In a report released this week , property data company Zillow  estimated that 8.7 million homeowners living in the nation's top housing markets were underwater on their mortgage as of the end of the third quarter, putting the country's negative equity rate at 16.9 percent. The U.S. underwater rate peaked at 31.4 percent in 2012's first quarter.
"The market has made terrific strides since bottoming out in late 2011 and early 2012, with millions of underwater homeowners freed in just the past few years, and millions more set to surface in coming months and years," said Dr. Stan Humphries, chief economist at Zillow.
By the end of Q3 2015, the company expects negative equity will drop further to a rate of 15.2 percent.
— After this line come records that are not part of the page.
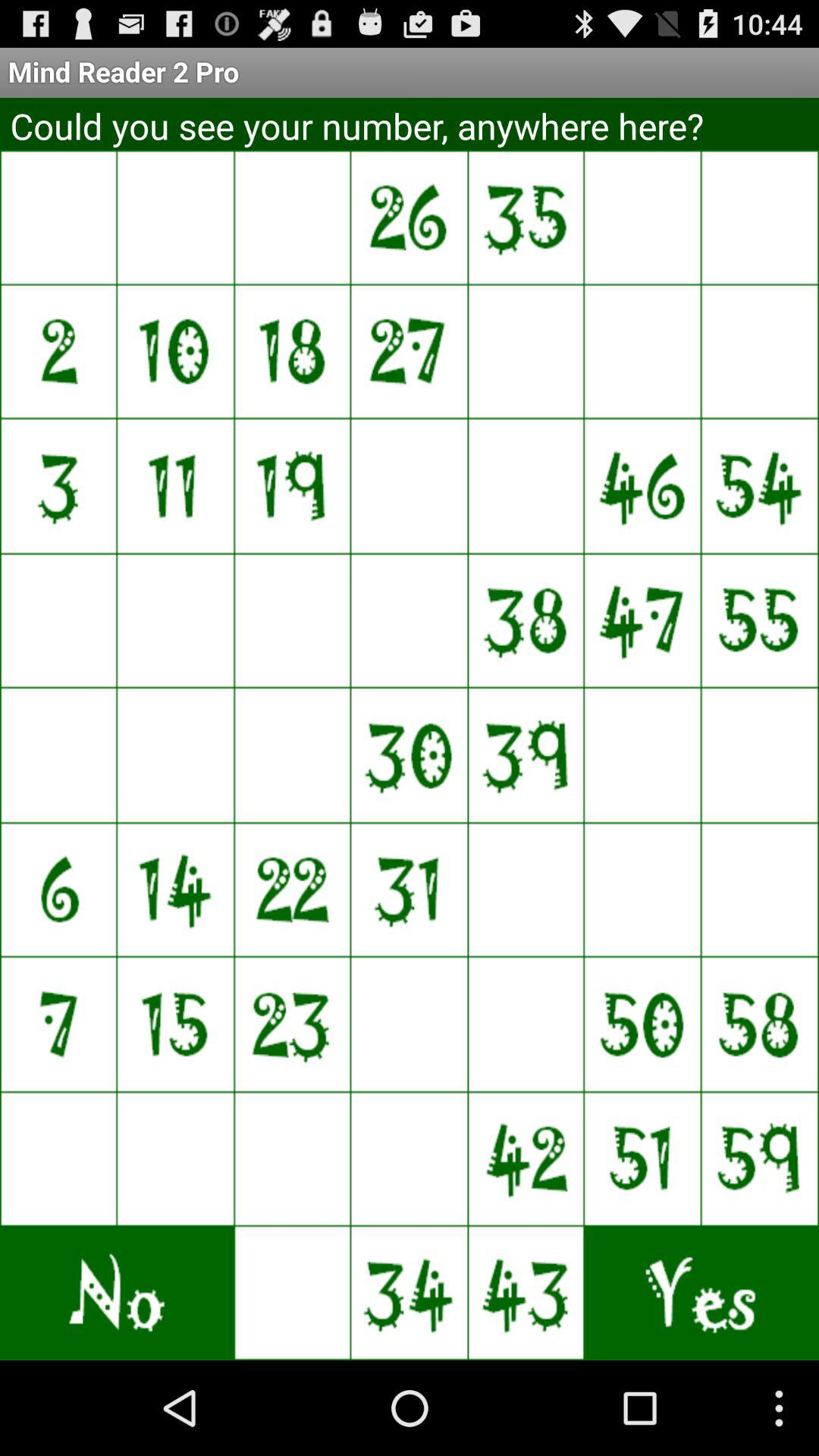
click to say no (233, 755)
Given the description of an element on the screen output the (x, y) to click on. 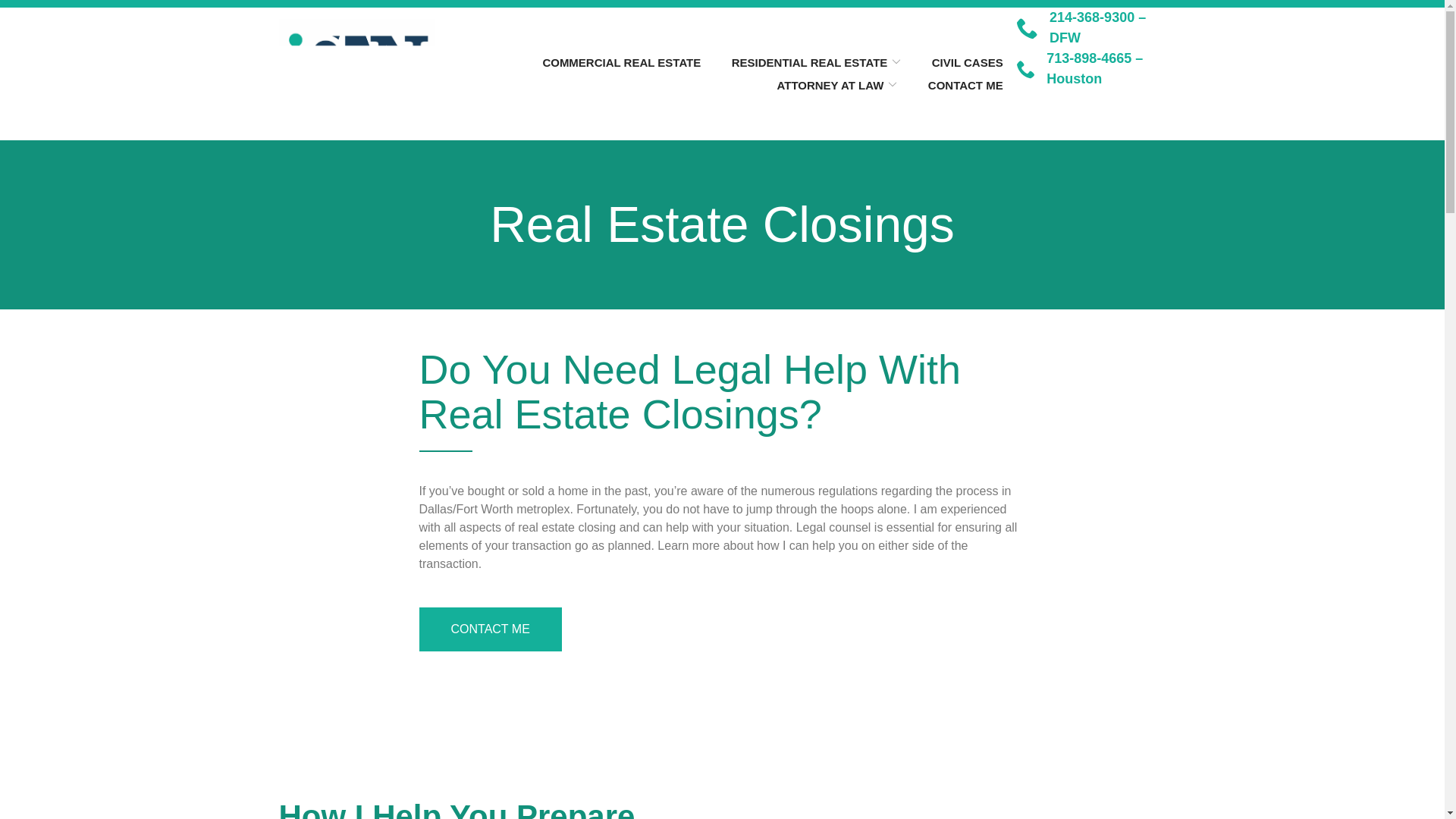
CIVIL CASES (967, 62)
RESIDENTIAL REAL ESTATE (816, 62)
ATTORNEY AT LAW (836, 84)
CONTACT ME (965, 84)
COMMERCIAL REAL ESTATE (620, 62)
While improving trends in home values and foreclosures have helped push more homeowners into positive equity positions, many are still barely afloat, possessing too little equity to realistically afford the cost of selling their home and buying a new one. Because they're essentially locked into their houses, those homeowners are unable to contribute to their local stock of for-sale homes and are stuck in the way of entry-level or move-up buyers.
Factoring in that group, Zillow estimates the "effective" negative equity rate is closer to 35 percent.
On top of that, most of the improvement in home values has happened in the housing market's highest price tier, where homeowners are only about one-third as likely to be underwater as those in bottom-tier homes (9.3 percent compared to 27.4 percent).
The gap is even greater in some of the nation's still-struggling markets—like Detroit, where nearly 50 percent of homes valued in the bottom price tier were underwater, while 7.6 percent of the highest-priced homes were upside down.
Humphries says those problems are partly a reflection of some of the housing market's current challenges, including low inventory, rapid value appreciation, and weak sales.
"None of these problems will be solved overnight, in large part because negative equity will likely be a part of the housing market for years, and easily into the next decade in some hard-hit areas," he said. "But we're moving in the right direction, and time will heal all wounds."